Non-decomposable functions must be looked at slightly differently. A loss function that is not decomposable is usually one that is composed of several statistics across the training metrics. Take the F1 score, for example:

$$ F1 = 2 \cdot \frac{precision \cdot recall}{precision + recall} $$

Using this as a loss function means you would have to expand the terms for precision and recall in terms of your predictions over a batch, then work out the gradients of each function, finally combining them. It can be done (but it gets complicated), but I would imagine there are trade-offs when optimising at the level of such a metric, which really summarises your model's performance as an average over samples. Using a traditional loss function focusses on improving the model at the more granular sample level. This means the gradients are concentrated at the purest level and I would imagine better optimisation is possible. It could be that optimising at the more abstract level of the F1 score leads to less overfitting or even better generalisation. This is all just an idea though; I haven't seen any work making such comparisons directly.

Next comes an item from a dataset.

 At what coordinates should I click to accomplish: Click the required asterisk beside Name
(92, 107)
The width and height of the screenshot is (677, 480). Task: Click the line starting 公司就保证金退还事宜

Here is a short reddit thread with some interesting points and examples about when you might even consider trying to optimise such a non-decompasable function directly (i.e. using it as a loss function).

Have a look at this paper, which speak about non-decomposable loss functions and offers a way to deal with them. Reading through that and comparing the functions that the authors talk about should help you gain a better understanding of the key differences.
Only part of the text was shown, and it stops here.